El cambio de mes coincide, este año, con los feriados del carnaval, fechas que siempre han significado la expresión popular de la alegría y la felicidad, con danzas y cantos. La fiesta que envuelve estos días es sentida desde hace siglos, en los hechos, como un paréntesis en medio de situaciones de tensión, preocupación y angustia. Esa pausa no implicará suprimir la realidad, sino darle un respiro a los padecimientos del corazón.
El origen de esta festividad se pierde en el tiempo, así como de dónde nace la palabra que la identifica. La teoría más aceptada la planteó en el siglo XIX el suizo Jacob Burckhardt, para quien carnaval se origina en carrus navalis, que era una procesión de máscaras (característica distintiva de Venecia en estos días) que tenía lugar a principios de marzo para abrir la temporada de navegación en el Imperio Romano, generalmente tras la botadura de algún nuevo barco y en referencia a la llamada Nave de Isis. A su vez, los romanos la habrían importado de Egipto, en la continiudad de una historia que se sigue remontando con pocos datos precisos y que también habla de dioses y diosas como la celta Carna, el indoeuropeo Karna o la hindú K-madeva, exportada por pueblos nómades.
Otra versión refiere a que el origen etimológico nace del latín vulgar, con carnem levare, que significa “abandonar la carne” o carne vale, “adiós a la carne”. Así se relacionaría con la preparación religiosa católica para la Cuaresma, período que comienza al final del carnaval.

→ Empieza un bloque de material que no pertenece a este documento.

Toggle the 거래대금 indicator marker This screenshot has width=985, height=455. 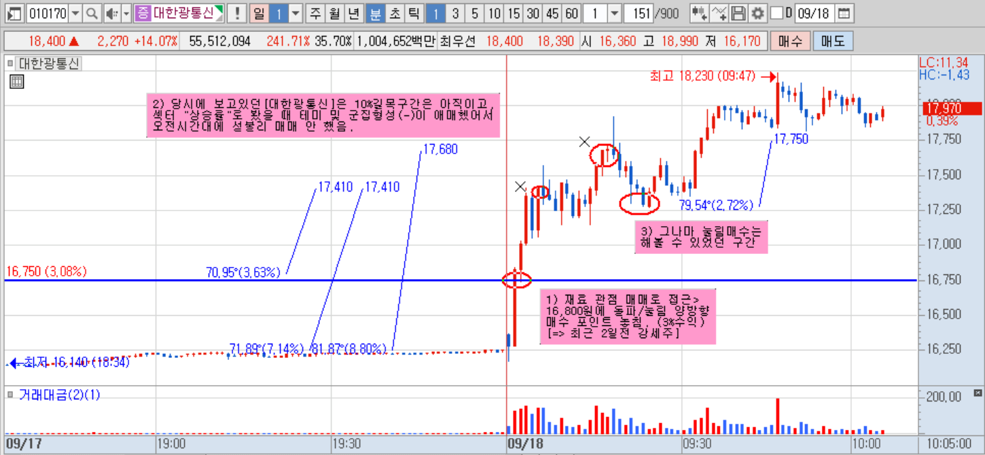(10, 395)
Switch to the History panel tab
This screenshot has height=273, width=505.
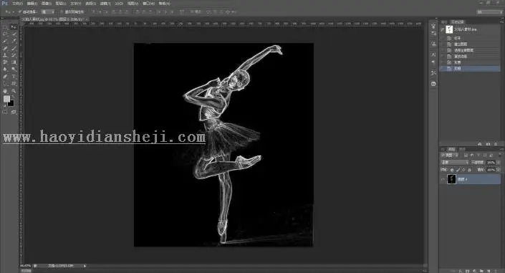(457, 22)
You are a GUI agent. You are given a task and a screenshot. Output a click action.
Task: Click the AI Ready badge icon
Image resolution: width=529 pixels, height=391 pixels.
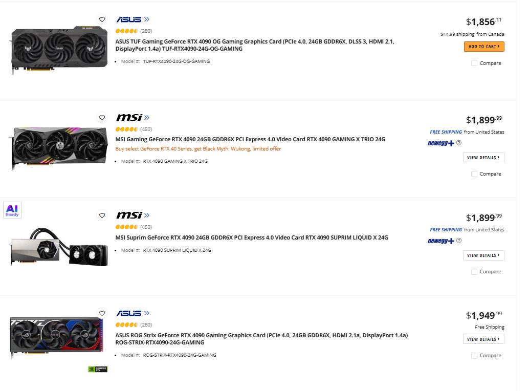coord(12,210)
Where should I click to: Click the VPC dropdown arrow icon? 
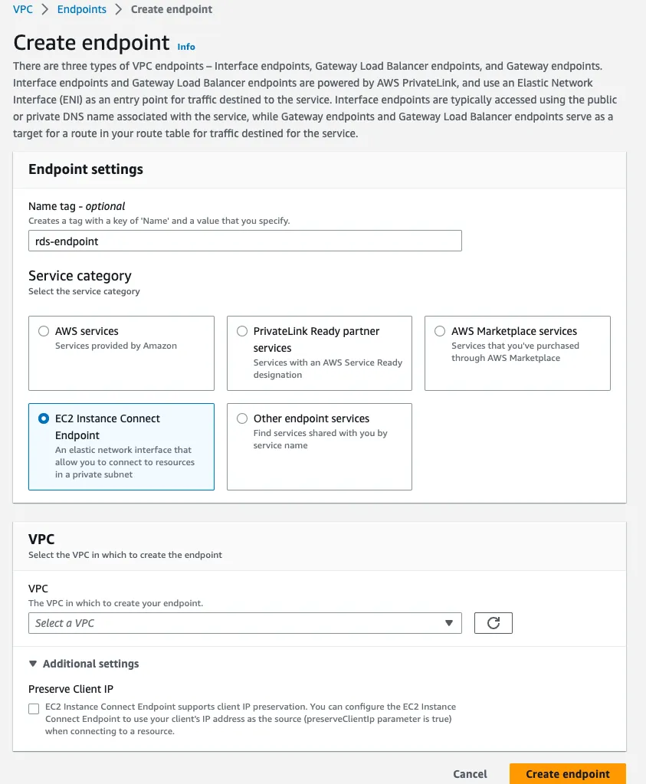pyautogui.click(x=449, y=623)
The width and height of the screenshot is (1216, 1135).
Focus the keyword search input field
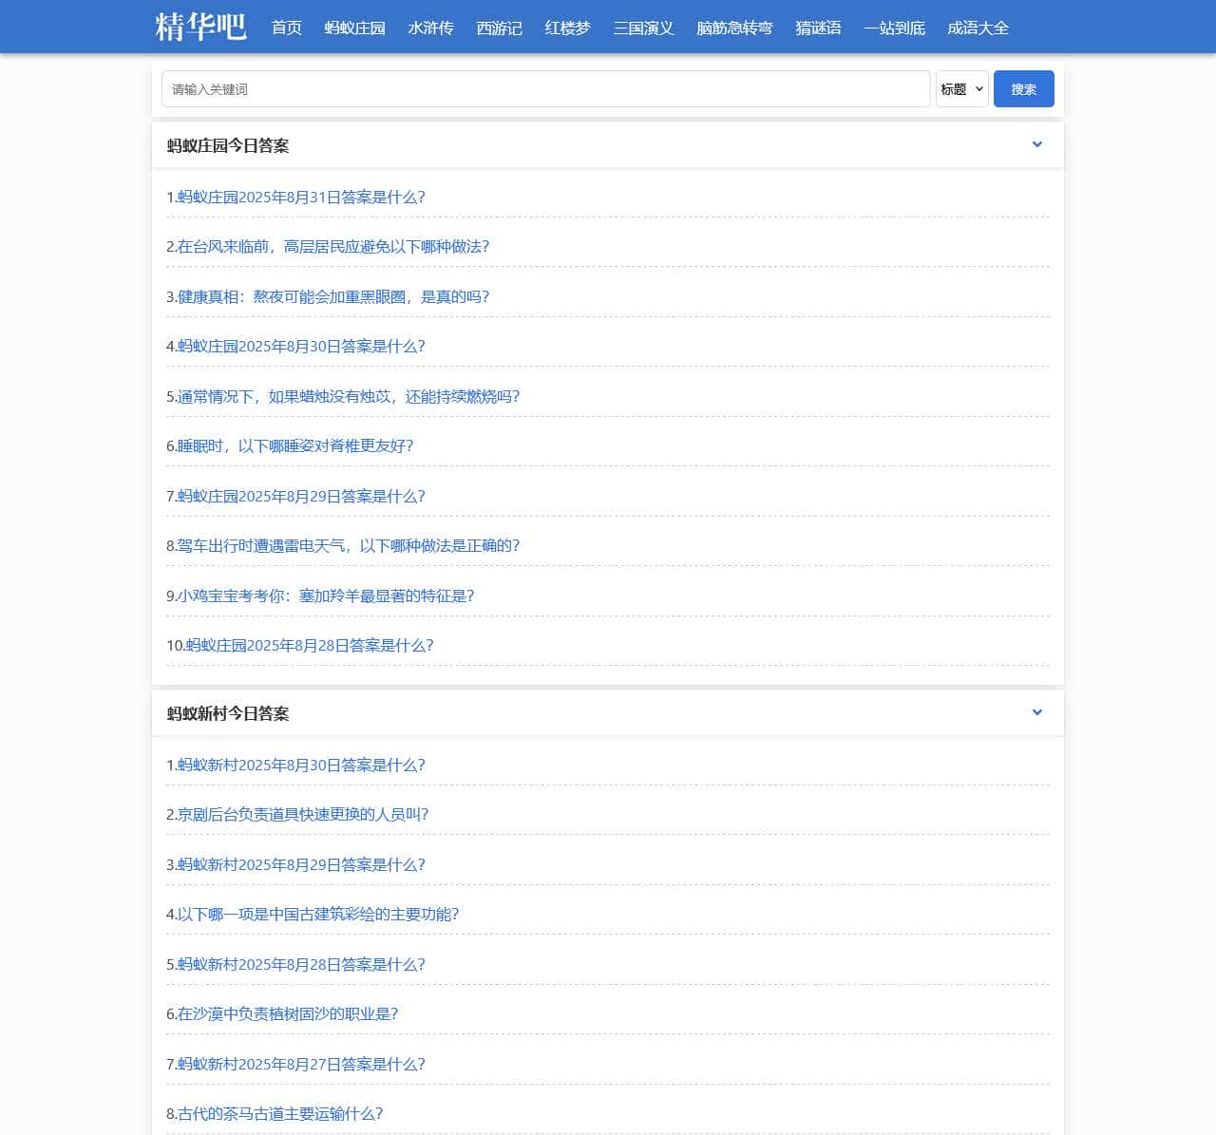(545, 89)
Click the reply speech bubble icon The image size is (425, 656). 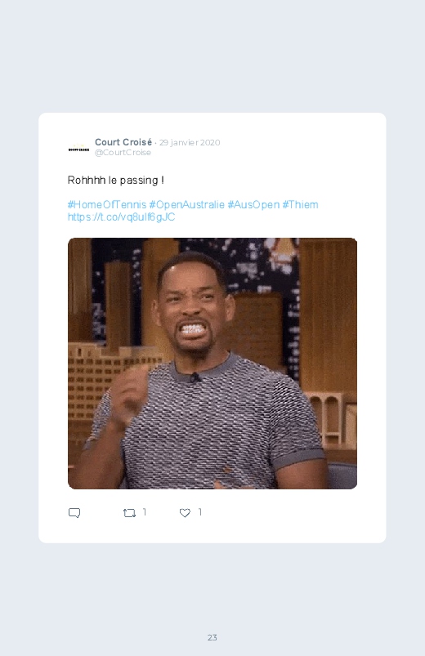pyautogui.click(x=74, y=513)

Lo cierto es que los antecedentes más sólidos ubican al siglo XIII como el comienzo de la consolidación de esta celebración en términos de masividad registrada en papeles y documentos.
En la Argentina, los carnavales generaron frecuentes tensiones con el poder instituido. Juan Manuel de Rosas los reglamentó ya en 1836 al disponer que podrían durar entre “las dos de la tarde, cuya hora se anunciará por tres cañonazos, y concluir al toque de oración”, que tendrían lugar “desde las azoteas, ventanas o puertas” y que “solo podrá ser con agua sin ninguna otra mezcla o con los huevos comunes de olor, y de ninguna manera con los de avestruz”. Entre estas disposiciones se prohibía expresamente “asaltar ninguna casa, ni forzar alguna de sus puertas o ventanas en continuación del juego”. Pero la previsión no alcanzó: el 22 de febrero de 1844, el mismo Rosas dispuso que quedaba “abolido y prohibido para siempre el juego de carnaval” al considerarlo “inconveniente a un pueblo laborioso e ilustrado”. Más de un siglo después, en 1956, los feriados se restablecieron por dos décadas, hasta que en 1976 se eliminaron nuevamente. Hubo que esperar hasta 2011 para que vuelvan a estar vigentes por decreto presidencial.
La pandemia ha implicado un nuevo impacto a la celebración, con la implementación de restricciones sanitarias impensadas en este tiempo histórico de penurias. Pero aún con ellas, el carnaval (con su coincidencia actual con el fin del período más tradicional de vacaciones) seduce para disfrutar de unos días distintos.
Toda fiesta invita a abrir una etapa distinta, a dar vuelta de página. Esa transición debe referir, asimismo, a lo que viene luego, que para buena parte de los argentinos es la reflexión, la contrición y la penitencia para preparar el corazón para la Semana Santa. No hay contradicción al respecto: el día después es el inicio de una nueva instancia, plagada de objetivos renovados.